··· GETOONDE TEKST ···

Previous Home Next

IMMENSE GEVOELSEXPLOSIES

Plotseling is daar Tjitske Jansen, even de meest besproken dichteres van Nederland. Sinds de verschijning van haar debuut is het druk rond haar persoon. Haar favoriete onderwerpen: de liefde en kinderen. 'Het meisje dat ik was, is voor mij even reëel als wie ik nu ben.'

door Jeroen de Valk, GPD, oktober 2003
eerder gepubliceerd in het Utrechts Nieuwsblad/Amersfoortse Courant

Ze is 32 jaar, 1 meter 83 lang, woont in Utrecht, praat veel en snel, heeft lang bruin haar dat aldoor voor haar ogen valt en daarna met een bevallige beweging weer achter de oren wordt geschoven, draagt gaarne slobbertruien, studeerde onder meer voor beeldend kunstenaar en dramadocent, was marktkoopvrouw, serveerster, administratief medewerkster en kok van beroep en is thans vooral dichteres. Of, beter gezegd: Tjitske Jansen is dat eigenlijk altijd al geweest. Hoewel ze pas onlangs besloot met haar eerste bundel naar buiten te treden.

De bundel heet Het moest maar eens gaan sneeuwen en veroorzaakte de afgelopen weken een heuse hype, mede dankzij ingrijpen van enkele 'opinion leaders'. Ze holt thans van Barend & Van Dorp via Opium Radio naar een etablissement voor wéér een interview. Ze denkt erover in dit opzicht maar wat vaker 'nee'te verkopen, want er moet ook nog gewerkt worden, vroeg of laat. Wat voor werk? Nou – van alles. Liedjes schrijven voor jeugdtheaterproducties als De Bolle Schuur en workshops geven in het schrijven en voordragen van gedichten. Bovendien heeft ze een volle agenda als podiumpoëet.

Hoe dan ook; al die belangstelling is prettig voor de verkoop van haar bundel - waarvan de eerste druk vlot uitverkocht raakt - en ook volkomen terecht. Met Het moest maar eens gaan sneeuwen plaatst Jansen zich in één klap bij de Utrechtse poëzie-elite, waartoe ook Ingmar Heytze, Hagar Peeters, Ruben van Gogh en sinds kort Sylvia Hubers behoren. Er is geen woord bij dat niet diep doorvoeld, trefzeker én origineel verwoord overkomt.

··· AANGELEVERD MATERIAAL ···

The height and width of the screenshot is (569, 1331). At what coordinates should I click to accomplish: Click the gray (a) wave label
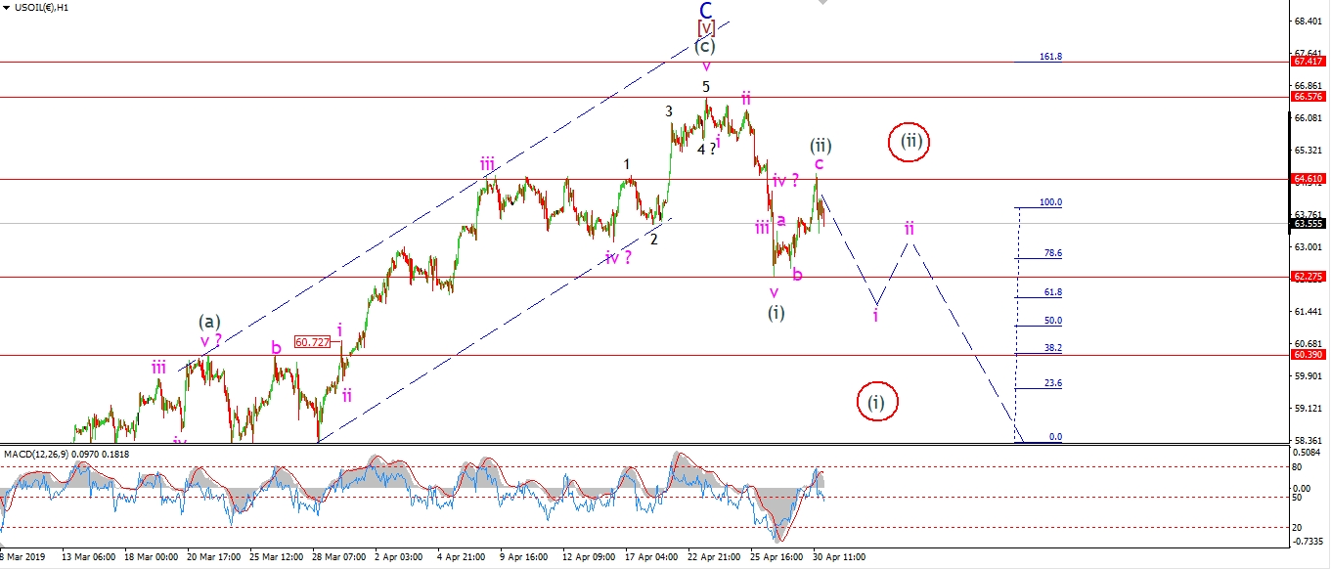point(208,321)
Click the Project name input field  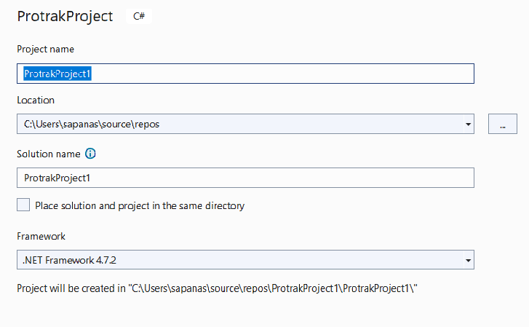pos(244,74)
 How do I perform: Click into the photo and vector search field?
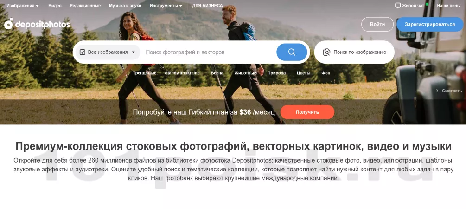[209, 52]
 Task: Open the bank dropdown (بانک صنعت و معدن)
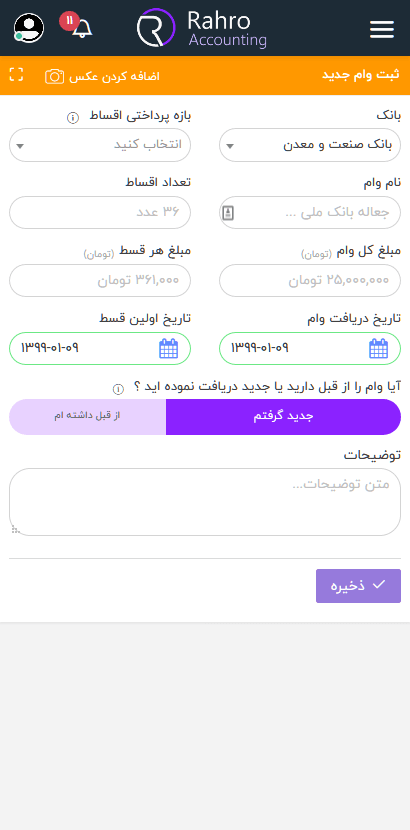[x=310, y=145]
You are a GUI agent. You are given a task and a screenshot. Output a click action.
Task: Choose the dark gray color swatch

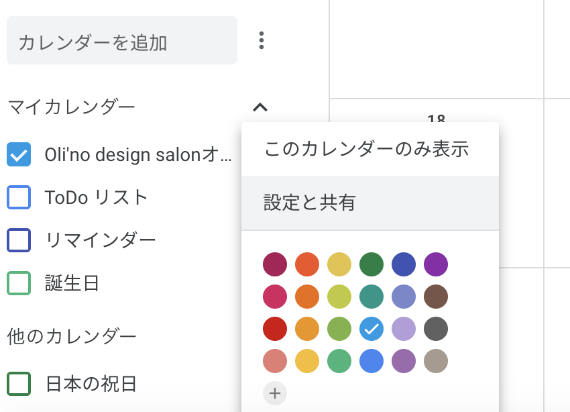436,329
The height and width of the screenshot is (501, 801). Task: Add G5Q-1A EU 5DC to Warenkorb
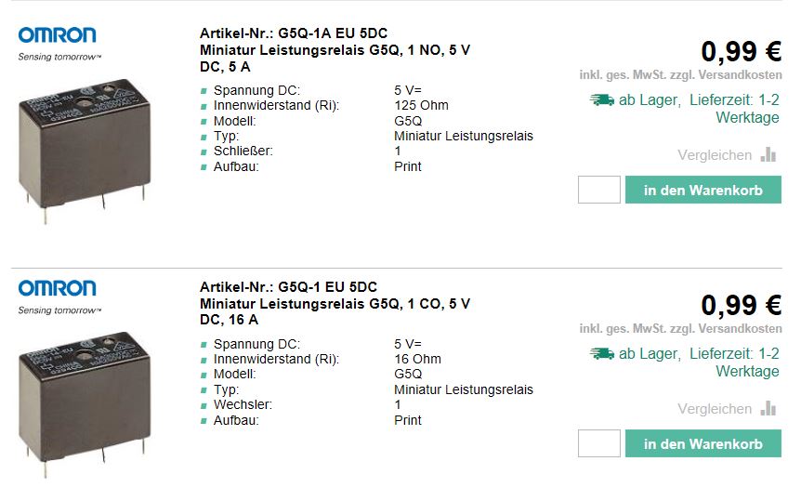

···
··· AANGELEVERD MATERIAAL ···

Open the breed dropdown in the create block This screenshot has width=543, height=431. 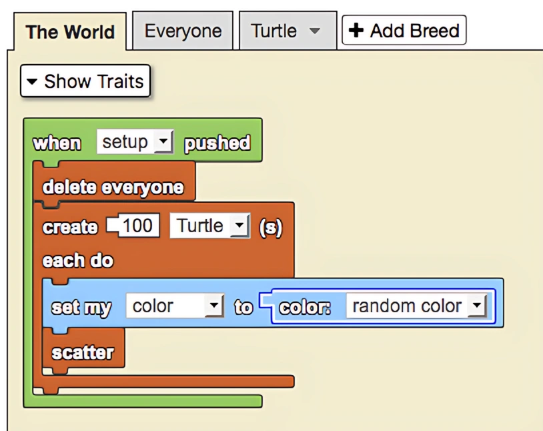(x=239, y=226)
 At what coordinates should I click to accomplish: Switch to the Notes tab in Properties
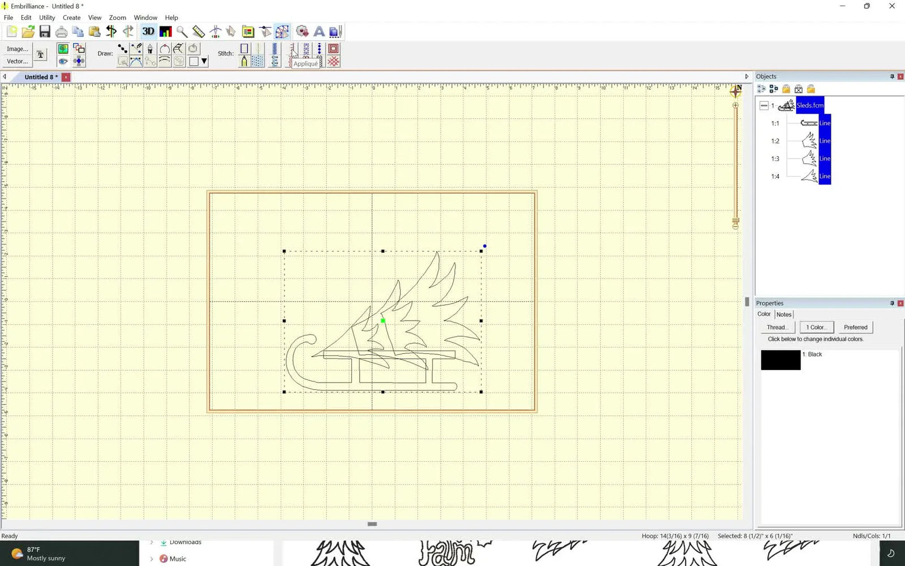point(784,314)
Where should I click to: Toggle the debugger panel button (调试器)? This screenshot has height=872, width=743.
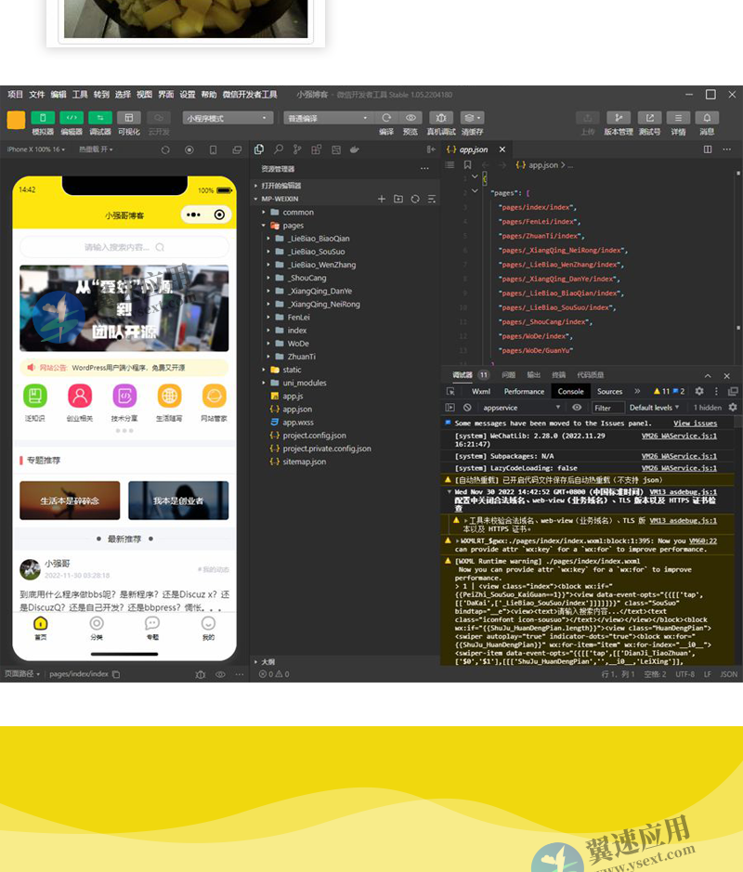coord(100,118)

···

* DE OPDRACHTEN:
[1] Geef uit het artikel over Tjitske Jansen letterlijk het stuk weer dat begint bij de woorden "De bundel heet" en ophoudt na "agenda als podiumpoëet.".
[2] Geef bij elke bewering aan of die klopt met het artikel over Tjitske Jansen, met ja of nee en de doorslaggevende woorden uit het artikel letterlijk geciteerd. (a) Tjitske Jansen woont in Amersfoort. (b) De eerste druk van haar bundel raakte vlot uitverkocht. (c) Ze heeft als serveerster gewerkt.
[3] Pak het artikel over dichteres Tjitske Jansen op na de laatste zin en schrijf het verder.

* ANTWOORDEN OP VOLGORDE:
[1]
De bundel heet Het moest maar eens gaan sneeuwen en veroorzaakte de afgelopen weken een heuse hype, mede dankzij ingrijpen van enkele 'opinion leaders'. Ze holt thans van Barend & Van Dorp via Opium Radio naar een etablissement voor wéér een interview. Ze denkt erover in dit opzicht maar wat vaker 'nee'te verkopen, want er moet ook nog gewerkt worden, vroeg of laat. Wat voor werk? Nou – van alles. Liedjes schrijven voor jeugdtheaterproducties als De Bolle Schuur en workshops geven in het schrijven en voordragen van gedichten. Bovendien heeft ze een volle agenda als podiumpoëet.

[2]
(a) Nee: "woont in Utrecht".
(b) Ja: "waarvan de eerste druk vlot uitverkocht raakt".
(c) Ja: "was marktkoopvrouw, serveerster, administratief medewerkster en kok van beroep".

[3]
De bundel valt, grofweg, uiteen in twee categorieën. De ene bestaat uit poëzie over kinderen; herinneringen aan haar eigen jeugd en kinderen die ze als babysit heeft leren kennen. Ontroerend is de beschrijving van een zesjarig meisje in het zwembad dat genoegen beleeft aan het aanschouwen van haar teenafdrukken op de tegels. Ze kijkt naar de 'tegeltenen' die komen en verdampen, onderwijl een op school geleerd liedje zingend over Gods goedertierenheid: 'Het zwembad in / om daar mijn voeten / nat te maken / eruit om met die natte voeten / de tegels van het zwembad / aan te raken / kijken hoe de tegeltenen verdwijnen in de zon. / Een foto die tevoorschijn komt / maar dan andersom. / In het bad / uit het bad / ik zong / een lied dat ik op school geleerd had. / 'Looft den heer want hij is goed'/ en iets over goedertierenheid.'

Hier beschrijft Tjitske zichzelf als kind, geeft ze toe in een Utrechts café. Vandaar ook de omslagfoto: de dichteres als zesjarig meisje, met natte haartjes en een beslagen zwembril voor de ogen. Nét uit het water gestapt. Zo is de bundel doorspekt met hunkeringen naar de kleine, simpele pleziertjes die kinderen kunnen ondergaan, voordat ze met de nuchtere grotenmensenwereld worden geconfronteerd.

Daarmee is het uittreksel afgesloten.